*** Passage provided
Question

The area of the parallelogram determined by A = 2i+j-3k and B 12j-2K is approximately:
a. 43 b. 56 c.38 d.74

Answer 1

Correct question:

To find the area of the parallelogram whose adjacent sides are determined by $\vec{A} = 2i + j -3k$ , and $\vec{B}= 12j -2k$ .

Theory :

if $\vec{A}$ and $\vec{B}$ represent the adjacent sides of a parallelogram , then its area is given by ;

Area of parallelogram = | A × B|

Solution :

★ Given :

$\vec{A} = 2i + j -3k$ and

$\vec{B}= 12j -2k$

$\vec{a} \: \times \vec{b}$

= i(-2+36) -j ( -4) +k (24)

= 34i +4j +24k

$| \vec{a} \: \times \vec{b} \: | = \sqrt{34 {}^{2} + 4 { }^{2} + 24 {}^{2} }$

$= \sqrt{1748}$

$= 41.80$

therefore , Area of parellogram = 43 square units ( approximately )

so the correct option is a) 43 sq units .
******
Required tasks:
A. In the thread on parallelogram area, rewrite the paragraph that begins "To find the area of the parallelogram whose adjacent sides" as one shorter sentence. Keep both vectors.
B. List every answer choice offered in the parallelogram area thread, with its letter.
C. Take the parallelogram area thread further, picking up after its final sentence.
*** Source data
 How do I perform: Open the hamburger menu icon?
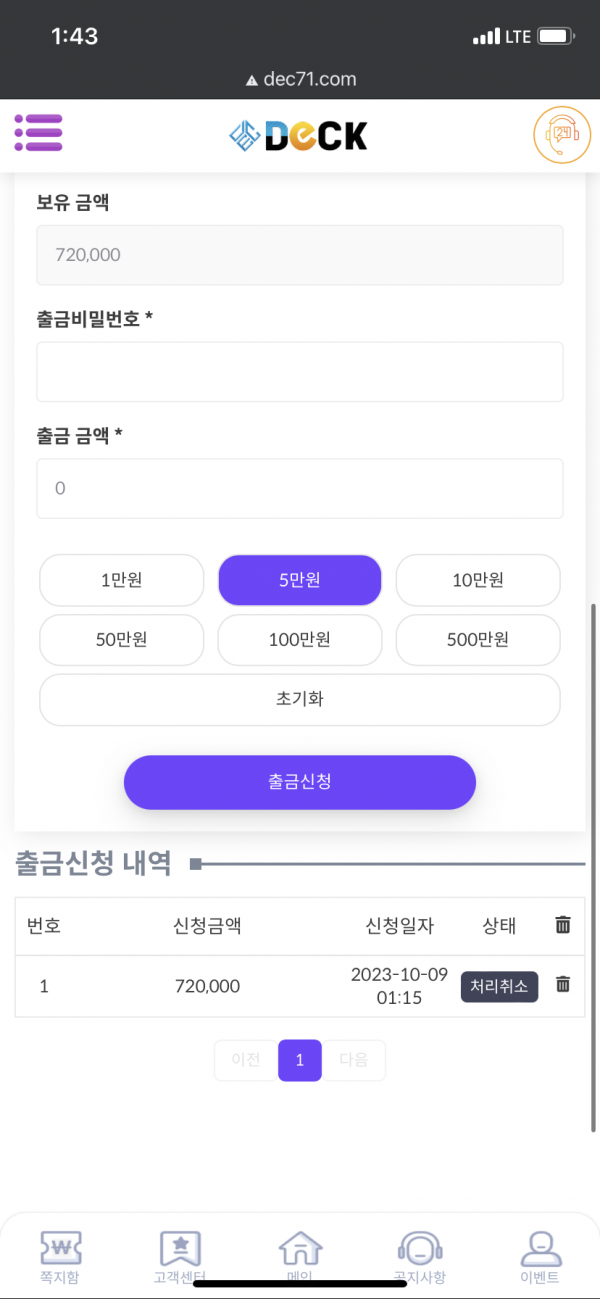pos(39,133)
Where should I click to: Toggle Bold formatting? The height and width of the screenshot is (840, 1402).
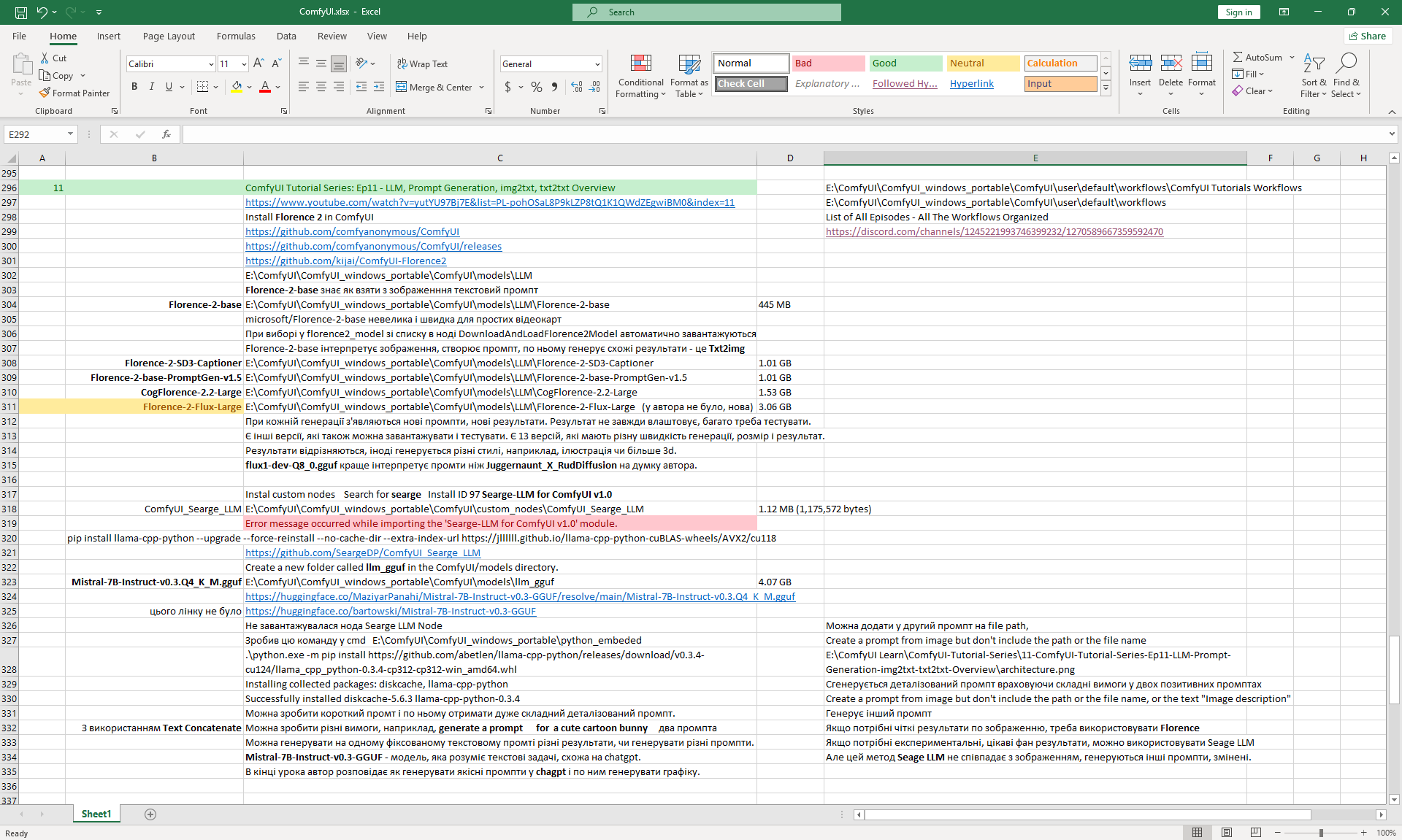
******
The results:
A. Find the area of the parallelogram with adjacent sides A = 2i + j − 3k and B = 12j − 2k.

B.
a. 43
b. 56
c. 38
d. 74

C.
______________________

More formulas:

if diagonals of a parallelogram, d1 and d2 are given then ,

Area of parallelogram =$\frac{1}{2}$|d1 × d2|

Answer 2

Correct question:

The area of the parallelogram determined by $\vec{a}=2\hat{i}+\hat{j}-3\hat{k}$ and $\vec{b}=12\hat{j}-2\hat{k}$ is approximately:

• A. 43
• B. 56
• C. 38
• D. 74

Answer:

$\large\boxed{\sf{(A)\;43\;sq.\;units}}$

Explanation:

Given that there are sides of paralleolgram reprsented by vectors,

$\vec{a}=2\hat{i}+\hat{j}-3\hat{k}$

and

$\vec{b}=12\hat{j}-2\hat{k}$

Now, we have to find the area of paralleolgram.

But, we know that, area of paralleolgram is given by modulus of their cross product of sides in vector form, i.e., $\bold{|\vec{a}\times\vec{b}|}$

Now, we have to find the cross product of the given vectors.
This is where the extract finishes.